HOW TO COMPLETE THIS TASK: The response should be the data again, identical in every line.

* * * * * * *

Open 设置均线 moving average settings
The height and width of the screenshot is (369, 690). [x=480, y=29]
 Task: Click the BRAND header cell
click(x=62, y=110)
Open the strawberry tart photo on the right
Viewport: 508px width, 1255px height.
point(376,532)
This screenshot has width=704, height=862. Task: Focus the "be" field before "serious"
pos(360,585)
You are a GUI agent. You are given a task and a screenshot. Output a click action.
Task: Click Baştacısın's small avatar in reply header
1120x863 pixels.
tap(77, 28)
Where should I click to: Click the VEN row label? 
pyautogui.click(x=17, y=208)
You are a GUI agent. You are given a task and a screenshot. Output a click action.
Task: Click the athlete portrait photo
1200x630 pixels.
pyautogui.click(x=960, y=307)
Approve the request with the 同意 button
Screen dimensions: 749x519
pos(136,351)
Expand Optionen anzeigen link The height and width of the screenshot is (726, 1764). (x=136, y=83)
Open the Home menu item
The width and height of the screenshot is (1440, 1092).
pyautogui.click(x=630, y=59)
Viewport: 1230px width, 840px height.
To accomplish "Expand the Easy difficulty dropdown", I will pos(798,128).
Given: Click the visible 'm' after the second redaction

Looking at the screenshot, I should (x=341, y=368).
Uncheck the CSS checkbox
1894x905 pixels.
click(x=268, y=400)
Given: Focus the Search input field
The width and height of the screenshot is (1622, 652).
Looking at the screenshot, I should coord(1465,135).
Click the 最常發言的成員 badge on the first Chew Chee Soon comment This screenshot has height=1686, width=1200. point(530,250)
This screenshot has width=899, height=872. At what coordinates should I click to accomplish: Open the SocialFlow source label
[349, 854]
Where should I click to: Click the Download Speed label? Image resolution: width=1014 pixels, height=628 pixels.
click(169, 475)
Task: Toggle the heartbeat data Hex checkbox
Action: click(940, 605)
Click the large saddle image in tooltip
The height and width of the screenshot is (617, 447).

* * * * * * *

SOLVED EXERCISE:
Open 设置均线 moving average settings
The height and width of the screenshot is (369, 690). [x=480, y=29]
 Task: Click the BRAND header cell
click(x=62, y=110)
Open the strawberry tart photo on the right
Viewport: 508px width, 1255px height.
point(376,532)
This screenshot has width=704, height=862. Task: Focus the "be" field before "serious"
pos(360,585)
You are a GUI agent. You are given a task and a screenshot. Output a click action.
Task: Click Baştacısın's small avatar in reply header
1120x863 pixels.
tap(77, 28)
Where should I click to: Click the VEN row label? 
pyautogui.click(x=17, y=208)
You are a GUI agent. You are given a task and a screenshot. Output a click action.
Task: Click the athlete portrait photo
1200x630 pixels.
pyautogui.click(x=960, y=307)
Approve the request with the 同意 button
Screen dimensions: 749x519
pos(136,351)
Expand Optionen anzeigen link The height and width of the screenshot is (726, 1764). (x=136, y=83)
Open the Home menu item
The width and height of the screenshot is (1440, 1092).
pyautogui.click(x=630, y=59)
Viewport: 1230px width, 840px height.
To accomplish "Expand the Easy difficulty dropdown", I will pos(798,128).
Given: Click the visible 'm' after the second redaction

Looking at the screenshot, I should (x=341, y=368).
Uncheck the CSS checkbox
1894x905 pixels.
click(x=268, y=400)
Given: Focus the Search input field
The width and height of the screenshot is (1622, 652).
Looking at the screenshot, I should coord(1465,135).
Click the 最常發言的成員 badge on the first Chew Chee Soon comment This screenshot has height=1686, width=1200. point(530,250)
This screenshot has width=899, height=872. At what coordinates should I click to accomplish: Open the SocialFlow source label
[349, 854]
Where should I click to: Click the Download Speed label? Image resolution: width=1014 pixels, height=628 pixels.
click(169, 475)
Task: Toggle the heartbeat data Hex checkbox
Action: click(940, 605)
Click the large saddle image in tooltip
The height and width of the screenshot is (617, 447).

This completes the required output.